Toronto, Glen. protests, slogans and shootings have declined in Nicaragua exploded after exactly one year ago, but nevertheless, the conflict remains latent and the international community continues to press.
Last week it became known that the Canadian government quietly suspended all direct aid to Nicaragua, based on what he considers “the deteriorating situation of human rights” in the Central American nation under the chairmanship of former commander of the Sandinista National Liberation Front (FSLN) Daniel Ortega.
The suspension occurred last summer and affected a number of projects ranging from rural electrification to pregnancy prevention in young, which they were being funded directly by Canada for an approximate value of $60 millions.
The Nicaraguan conflict began exactly 18 April last year, when several thousand people took to the streets to protest against a reform of the social security system adopted by the government of President Daniel Ortega, which then repealed, and it has now escalated into a struggle for control of the government.
As a result of this confrontation that has developed both on the domestic front and internationally, between 200 Y 500 people have died and between 300 Y 700 They are in jail, depending on who is the source providing the data.
Nicaragua went well, From overnight, being one of the most politically stable countries and greater economic growth in Latin America to become a daily battle field and one more example of the struggle for political control, economic and ideological on the continent.
"It's a very complex situation and there are many factors influencing. There is also an interest linked to US policy sectors who want to end the Ortega government, because he is regarded as an ally of President of Venezuela, Nicolas Maduro, since it overthrows the government of Ortega would further weaken the government of President Maduro, that is who really interests the US government for the enormous natural resources and wealth of the Venezuelan subsoil ", Nicaraguan journalist says Guillermo Fernandez.
Fernandez was the editor of Barricada International in the early 1990 in Nicaragua and is currently professor of Latin American studies at the National Autonomous University of Mexico (ONE). He was visiting Toronto participating in an international forum and took the opportunity to discuss the political and social situation in their country of origin.
"Nicaragua is experiencing a crisis, there is a tension between opposing political forces, between the government legally constituted and fairly small sector of the population that wants to force early elections are held, a requirement that have been raised almost since President Daniel Ortega was re-elected in the 2011. There is a sector of the opposition who never accepted the return of the Sandinista National Liberation Front commander let alone Ortega again for president ", says journalist, trying to summarize what is happening in your country.
But he explains that this crisis has been largely controlled, because if compared incidents that occurred last year, where there was a lot of violence and a lot of confrontation, with what is happening now, one year later, That is no longer seen, although "in a sense this could also be misleading, because someone who is not very aware of the situation, if it Managua, You might think that nothing is happening or nothing happened, because you will not see signs of a crisis, a crisis that is latent ".
It states that some observers and analysts argue that the events of last year was an awakening of youth was numb and became interested and involved in politics and to demand democracy.

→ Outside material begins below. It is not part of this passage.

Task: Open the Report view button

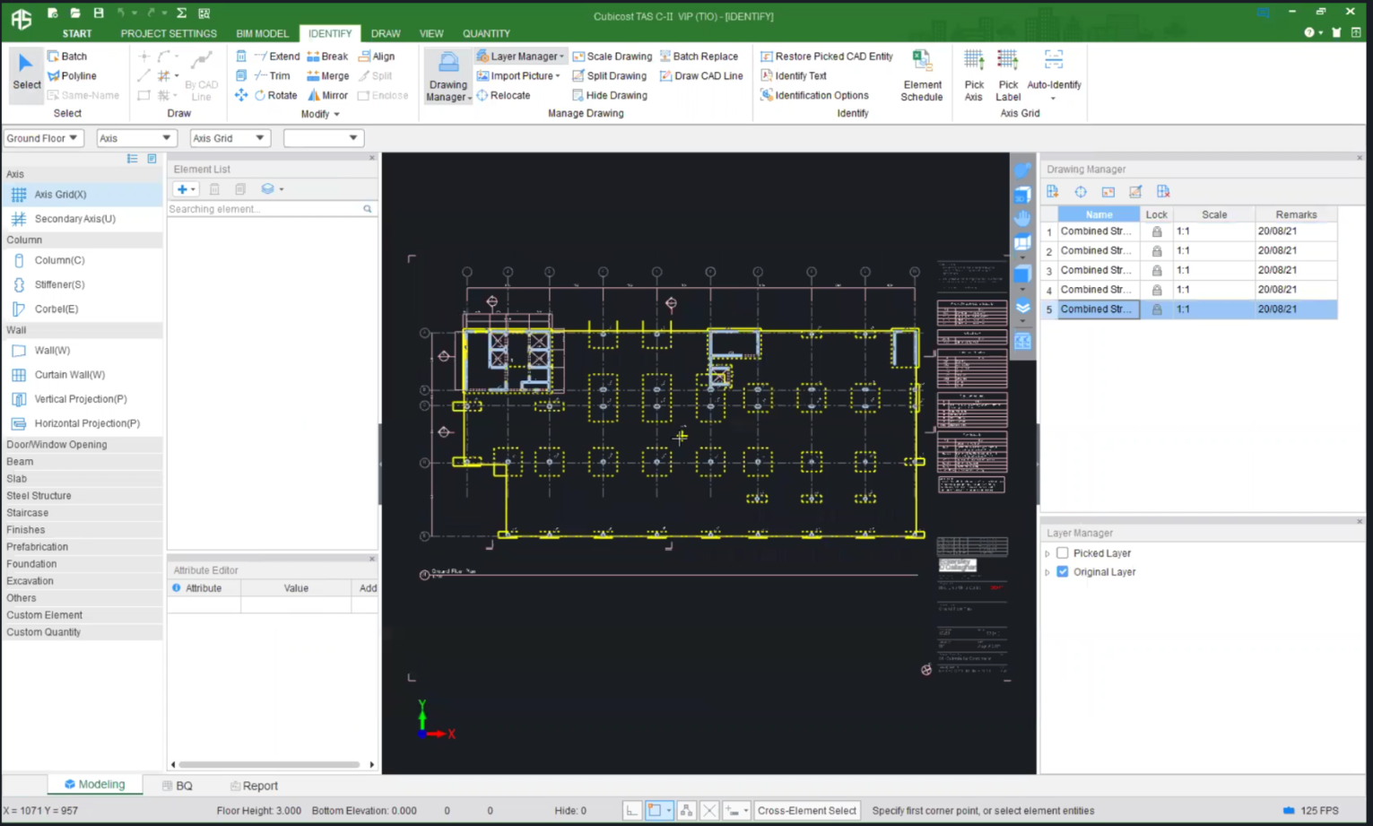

"It seems to me rather like there is a setback, because we are almost in conflicts similar to those of the century 19 when these so-called liberal and conservative groups were civil wars and faced only by wielding power, to assume the government, although there was not many real differences, deep in terms of political programs including ", assures.
He explains that right now really socially demands are not seen in Nicaragua, They're not here, so the current struggles and confrontations that are very different from those confrontations that occurred in the Central American country over the years 60, 70 Y 80, and even the 90, where large sections of the population protesting against neoliberal policies that were economically strangling the population.
"In this case, the conflict is in order of who runs the government, because the reality is that in terms of social policy and economic policy, who takes office it will not be able to do something different than what the government has done Ortega, on the other hand has been who has shown in the past three years increased sensitivity to the most impoverished sectors ", points.
Fernandez argues that the government of President Ortega effectively has lacked flexibility, more openness and tolerance dissent, towards the opposition protester, because "the answer given to certain protests, certain expressions of discontent, they were very legitimate, They contributed to this image of a dictatorial government created, but does fata a commission to investigate these facts and the truth is reached ".
"In some cases the police exceeded, He had excessive force, but there is also much evidence that the protests were not entirely peaceful, but there was a lot of violence and in that sense the police responded to the phenomenon ", raises.
To overcome the crisis says they must continue dialogue and, in your opinion, there should be a early elections, which would allow the government or the opposition legitimated. "To completely shut down the social tension that exists should make some sort of recall referendum, It should legitimize the electoral process ... because both sectors are taking an intransigent position ", assures.